According to the results, the proposed model leads to satisfactory water quality with low treatment cost. Although the Pareto fronts show conflict between environmental and economic objectives, the best solutions belong to points in which the DO concentration is above standard level and that have lower treatment costs. Considering river uncertainty leads to having more DO and more discharged BOD than the deterministic model. The waste load criterion of this research shows that this methodology can decrease waste load from 257.96 to 77.61, 61.35 and 96.13 in terms of months and the treatment cost reduces from 160,000–180,000 $ to 100,000–130,000 $ considering water quality and dischargers’ interest. Point sources have to treat their wastewater more than non-point ones.

Final results prove that limiting the aeration to the discharged BOD and the initial DO of pollution sources is a flaw because this limits the optimization to focus on the pollution sources that have more initial DO than the others.
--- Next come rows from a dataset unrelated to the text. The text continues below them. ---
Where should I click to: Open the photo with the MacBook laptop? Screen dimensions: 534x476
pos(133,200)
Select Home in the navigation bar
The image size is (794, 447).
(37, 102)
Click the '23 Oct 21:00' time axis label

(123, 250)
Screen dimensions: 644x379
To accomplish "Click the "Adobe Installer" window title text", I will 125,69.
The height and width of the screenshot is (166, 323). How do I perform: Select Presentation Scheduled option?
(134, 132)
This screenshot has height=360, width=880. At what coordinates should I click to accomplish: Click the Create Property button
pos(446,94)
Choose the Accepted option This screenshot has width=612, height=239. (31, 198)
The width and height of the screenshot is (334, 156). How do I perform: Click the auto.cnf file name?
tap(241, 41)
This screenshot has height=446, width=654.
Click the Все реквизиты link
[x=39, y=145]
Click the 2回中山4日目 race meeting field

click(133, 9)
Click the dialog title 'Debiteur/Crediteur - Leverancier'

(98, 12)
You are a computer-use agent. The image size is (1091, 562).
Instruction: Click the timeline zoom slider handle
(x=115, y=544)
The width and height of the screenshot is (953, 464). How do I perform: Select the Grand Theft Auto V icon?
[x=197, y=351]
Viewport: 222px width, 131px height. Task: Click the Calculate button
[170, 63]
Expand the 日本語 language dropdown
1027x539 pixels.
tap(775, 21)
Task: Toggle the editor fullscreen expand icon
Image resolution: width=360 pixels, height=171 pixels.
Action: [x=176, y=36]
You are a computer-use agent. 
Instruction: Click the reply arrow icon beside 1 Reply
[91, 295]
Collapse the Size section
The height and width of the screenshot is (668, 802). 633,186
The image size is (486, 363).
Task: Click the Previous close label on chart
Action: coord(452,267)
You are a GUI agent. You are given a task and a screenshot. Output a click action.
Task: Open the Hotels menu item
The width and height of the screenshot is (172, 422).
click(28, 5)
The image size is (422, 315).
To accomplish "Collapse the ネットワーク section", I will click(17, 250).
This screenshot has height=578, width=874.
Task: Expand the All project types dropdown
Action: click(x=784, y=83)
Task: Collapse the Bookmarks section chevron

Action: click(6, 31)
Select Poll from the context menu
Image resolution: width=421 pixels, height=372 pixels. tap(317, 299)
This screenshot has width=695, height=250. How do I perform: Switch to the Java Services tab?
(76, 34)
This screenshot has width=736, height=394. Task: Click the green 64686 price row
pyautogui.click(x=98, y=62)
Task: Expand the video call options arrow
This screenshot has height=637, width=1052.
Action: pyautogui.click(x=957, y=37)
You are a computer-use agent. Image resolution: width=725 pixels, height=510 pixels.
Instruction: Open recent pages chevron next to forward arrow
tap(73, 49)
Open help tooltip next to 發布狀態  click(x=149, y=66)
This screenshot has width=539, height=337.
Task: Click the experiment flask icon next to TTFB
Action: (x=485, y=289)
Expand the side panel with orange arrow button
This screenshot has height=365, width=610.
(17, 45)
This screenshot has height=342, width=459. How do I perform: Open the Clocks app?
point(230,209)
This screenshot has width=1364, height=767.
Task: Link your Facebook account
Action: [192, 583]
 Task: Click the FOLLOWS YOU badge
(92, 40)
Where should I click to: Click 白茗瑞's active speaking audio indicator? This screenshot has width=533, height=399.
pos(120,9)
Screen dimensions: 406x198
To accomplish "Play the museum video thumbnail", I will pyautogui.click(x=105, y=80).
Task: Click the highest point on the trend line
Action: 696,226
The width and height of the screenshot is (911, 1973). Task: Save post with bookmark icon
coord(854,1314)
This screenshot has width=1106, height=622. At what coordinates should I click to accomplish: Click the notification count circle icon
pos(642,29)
Besides, the LHS method cannot easily measure the effect of each inflow on the outflow parameter, and it is better to perform a global MC sensitivity analysis. Then, the small deviation of inputs around a mean value is included, and the effect of small variability to the outputs can be measured. Generally, it is a suitable tool to find solutions for minimizing treatment cost in favor of dischargers and improving water quality.